3-2-1-Start

Wie den Tag beginnen, wo doch so viele unangenehme Arbeiten auf mich warten und die Vielfalt und Unübersichtlichkeit des Aufgabenkatalogs schier erdrücken? Vorschlag von Stollreiter/Völgyfy („Selbstdisziplin“, GABAL 2001) ist das 3-2-1-Programm, mit dem das Tagwerk ohne Aufschieberitis-Anfall aufgenommen wird.
Der Titel steht für folgende drei Schritte:

3 Kleinigkeiten erledigen
2 Routinetätigkeiten abarbeiten
1 Top-Priorität des Tages angehen
Der erste Schritt verschafft mir zügig ein Erfolgserlebnis; der zweite hilft, das Gefühl von Sklavenarbeit aus den Routinetätigkeiten zu nehmen. Der dritte Schritt wird mit ausreichender Frische und erwärmten Hirnzellen angegangen, was seine Erfolgswahrscheinlichkeit deutlich erhöht und zugleich schweren Ballast aus dem Planungsgewissen entfernt. Ich setze dafür täglich die ersten 60 bis 90 Minuten an. Ersatzweise für Schritt 2 habe ich mir die „Ablage“ als Routinearbeit mit einer Dauer von 3 Minuten genehmigt; an guten Tagen schaffe ich sogar 4 Minuten, bevor die Schmerzen einsetzen.
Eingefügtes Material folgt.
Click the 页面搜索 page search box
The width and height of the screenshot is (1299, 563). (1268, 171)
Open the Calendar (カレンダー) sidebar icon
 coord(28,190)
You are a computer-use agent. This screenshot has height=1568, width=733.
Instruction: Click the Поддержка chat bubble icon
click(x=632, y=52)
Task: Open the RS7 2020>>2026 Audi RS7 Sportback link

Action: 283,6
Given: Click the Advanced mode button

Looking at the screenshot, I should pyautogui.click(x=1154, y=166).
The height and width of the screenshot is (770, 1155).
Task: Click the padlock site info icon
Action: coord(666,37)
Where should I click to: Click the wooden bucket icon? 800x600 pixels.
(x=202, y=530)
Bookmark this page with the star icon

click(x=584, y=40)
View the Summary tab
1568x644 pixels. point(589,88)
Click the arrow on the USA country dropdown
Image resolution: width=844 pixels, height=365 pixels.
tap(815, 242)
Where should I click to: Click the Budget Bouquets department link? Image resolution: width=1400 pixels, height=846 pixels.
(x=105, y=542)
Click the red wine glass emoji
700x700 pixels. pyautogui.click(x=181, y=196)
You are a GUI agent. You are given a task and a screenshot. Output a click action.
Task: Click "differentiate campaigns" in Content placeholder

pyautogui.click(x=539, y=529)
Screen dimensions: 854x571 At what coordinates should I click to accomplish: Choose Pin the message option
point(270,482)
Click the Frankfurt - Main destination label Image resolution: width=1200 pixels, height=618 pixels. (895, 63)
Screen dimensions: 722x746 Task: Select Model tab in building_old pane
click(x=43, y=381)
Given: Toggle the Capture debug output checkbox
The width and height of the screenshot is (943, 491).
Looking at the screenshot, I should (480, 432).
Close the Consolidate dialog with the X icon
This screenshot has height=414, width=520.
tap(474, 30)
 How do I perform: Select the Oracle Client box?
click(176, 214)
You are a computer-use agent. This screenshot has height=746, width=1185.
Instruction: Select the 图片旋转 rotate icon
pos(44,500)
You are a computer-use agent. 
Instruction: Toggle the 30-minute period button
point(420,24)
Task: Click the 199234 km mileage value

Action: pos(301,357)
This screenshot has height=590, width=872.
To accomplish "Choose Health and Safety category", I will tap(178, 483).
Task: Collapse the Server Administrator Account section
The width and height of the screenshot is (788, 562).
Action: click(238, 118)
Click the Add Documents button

Und ich weiß von noch morgenmuffligeren Menschen als mir, dass diese Technik auch hilft, ab 10:00 h vergleichsweise freundlich zu wirken.
18. Feb 2010

Dieser Blogpost wurde als Beitrag am 18.01.2007 in der XING-Gruppe „GfA – Gesellschaft für Arbeitsmethodik“ eingestellt.